After being assigned a full oncology team, we were able to discuss treatment. The good news was that chemotherapy was supposed to be very effective against this type of cancer and the plan was to wipe it out completely.  We got started right away on four, 21 one day cycles of chemo which did prove to be very effective. Every cycle shrunk her tumor and seemed to be working on the rest of the tumor burden in her body as well. Unfortunately, the tumor was so big it would take more than chemotherapy to get rid of it. Ali was next scheduled for surgery to remove  as much of the tumor as possible.  Once again, the 6 hour surgery was successful. Although Ali’s surgeon couldn’t remove every piece of the tumor, he was able to get the majority of it and leave the best of the nerves – She would still walk and have function of her bowel and bladder.  The seemingly successful surgery along with the cycles of chemotherapy allowed the doctors to be confident that the cancer was gone.  She would now be under surveillance, which meant we would have monthly clinic visits to check her tumor marker via labs and then every 3 months we would return for CT Scans and MRI’s.

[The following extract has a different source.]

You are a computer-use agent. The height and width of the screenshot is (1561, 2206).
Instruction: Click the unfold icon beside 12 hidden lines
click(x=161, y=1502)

Of course, we were ecstatic about this news. Unfortunately, it was short-lived. The surgery was done in December and by February her tumor marker showed signs of the tumor increasing in size. We were looking at a relapse. It was confirmed in late February that the tumor was back, and that Ali would need to start treatment again – a stronger more potent chemo.  Our team decided that she would go through four more cycles of chemotherapy. Once that was complete we would need to supplement the chemo treatment with local control, which meant one of three things would have to occur – another surgery, radiation or a stem cell transplant.  The second round of chemo proved to be as effective as the first with her markers constantly going down. The doctors opted not to do any local control, but to keep her tumor marker under close watch – at the first sign of her tumor marker rising they would move fast forward with the stem cell transplant.

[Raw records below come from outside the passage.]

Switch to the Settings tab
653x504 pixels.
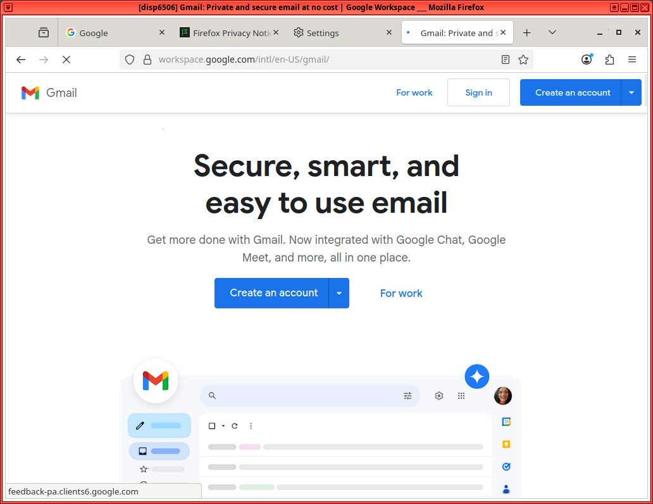[x=335, y=33]
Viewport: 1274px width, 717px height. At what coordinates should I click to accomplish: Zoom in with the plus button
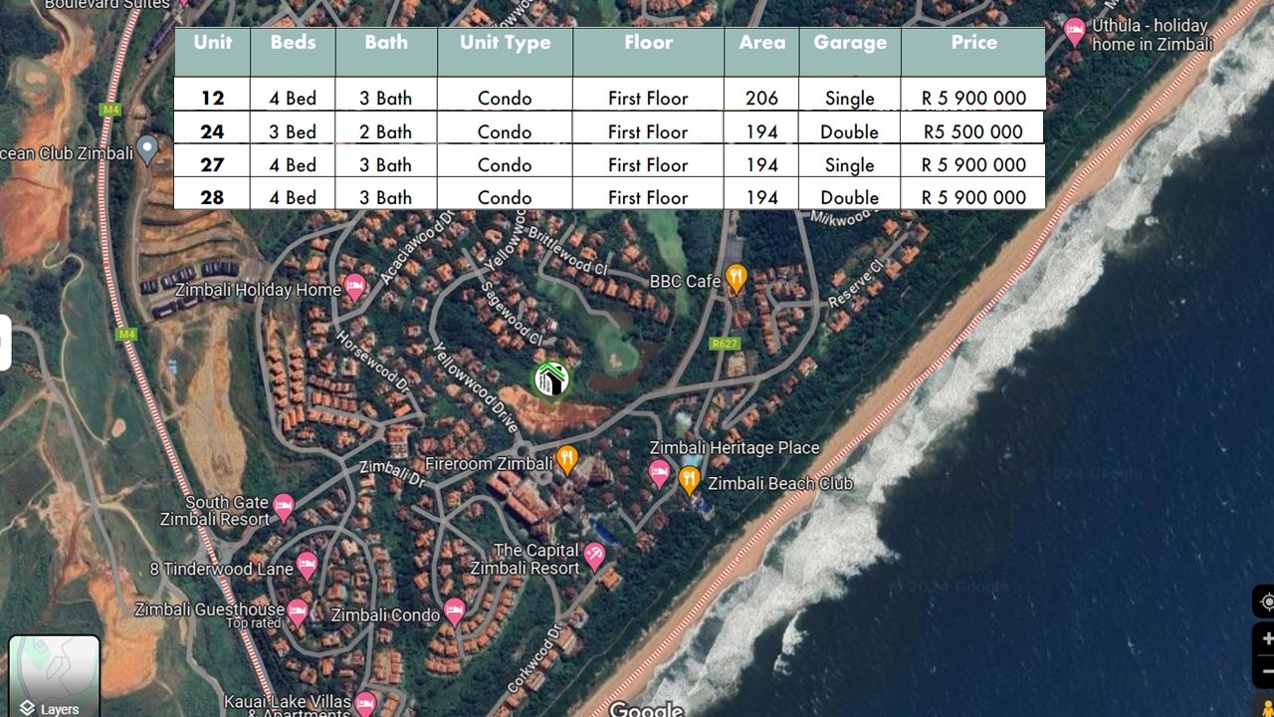1266,638
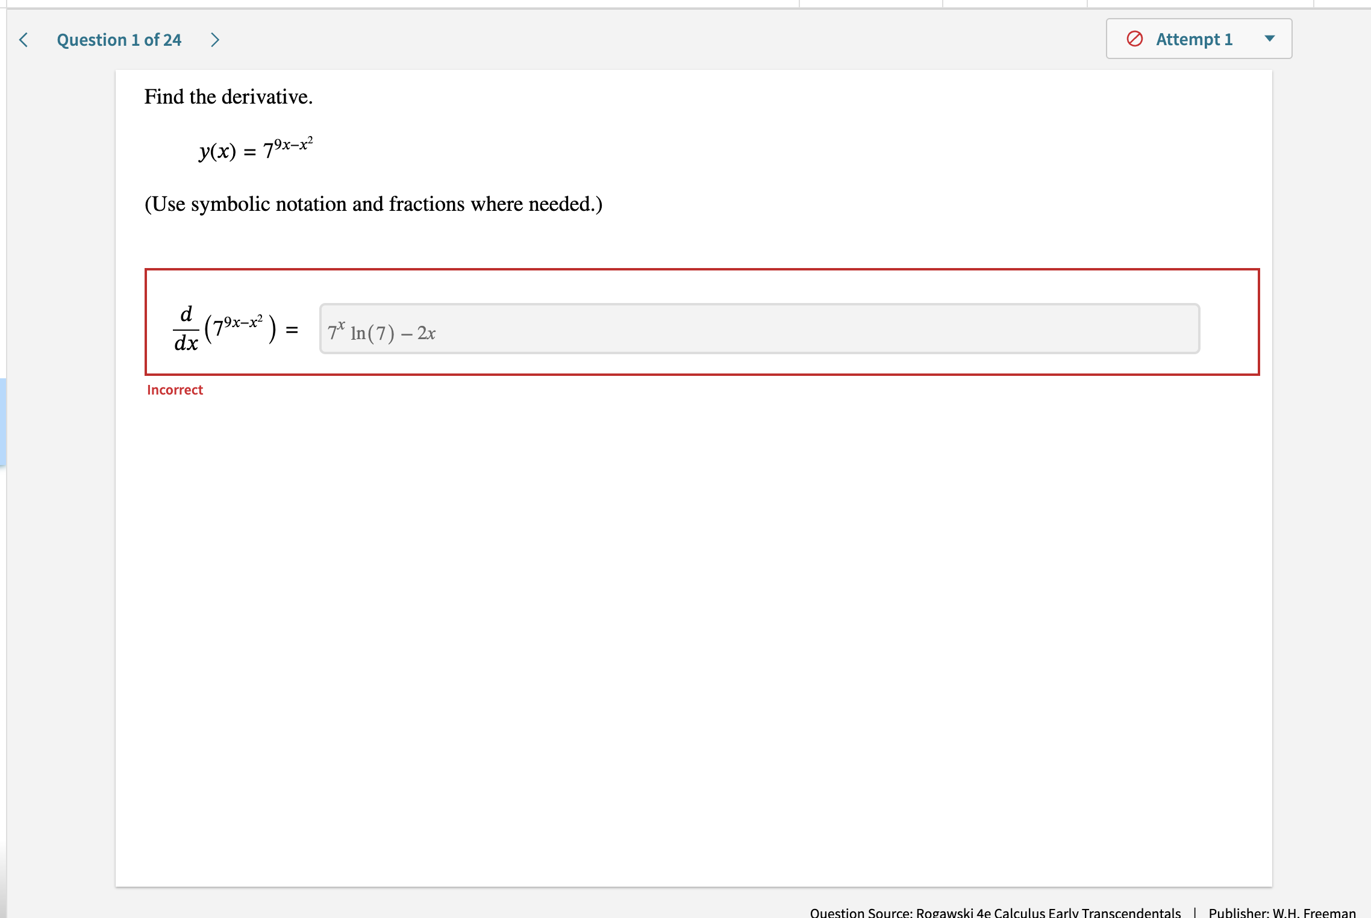Click the back navigation arrow before Question 1
The height and width of the screenshot is (918, 1371).
(x=22, y=40)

I don’t know how to put into words to show how strong, resilient and upbeat Ali was through her entire journey, but her strength gave our whole family strength. I think that she is a changed girl. She went from being in pain for months to almost immediately feeling relief the day the chemo started and the having a huge tumor removed from her body. I think she was just happy to be pain-free and then rolled with the punches after that.  She is 4 now, and a brand new girl.  Ali’s last round of chemo was in May of this year. Her scans have been clean and her tumor marker has stayed in a safe zone since!  Of course, she will have to go through these scans and blood work every month for a long time to come, but we are thankful for every minute that our family gets to spend together. Her doctors were amazing, our community support is beyond belief, and our family has been by our side. We praise God for every moment we have, He walked with us and filled us up every day with the strength to get us here.

The Tajima Family

Our daughter, Addison, was diagnosed with high risk neuroblastoma at eighteen months old. She had a grapefruit-sized tumor originating in her right adrenal gland, basically flattening all organs around it. Over the course of a year, she underwent six rounds of chemo, a massive abdominal tumor resection, a stem cell transplant including a one hundred day isolation, twenty rounds of proton radiation, and five out of six rounds of antibody therapy.

She is in the process of completing the final sixth round of antibody therapy. Watching this happen to our baby has shaken everything about ourselves and our family. What matters? What can we trust? What can we hope for? How can we be sure about anything in life?

Addison is now thriving, growing, and as happy as any other two year old I know. She lives each day to the fullest and seeks happiness in every situation. She is loving and thoughtful. I like to think that she has her priorities straight! In this lies our answers. Each moment is a moment to cherish. We can’t know what tomorrow may bring, but we don’t want to waste what we have right now. We laugh, love, and play as much as possible. We cherish our children and we’re grateful for each other. Today, this is enough.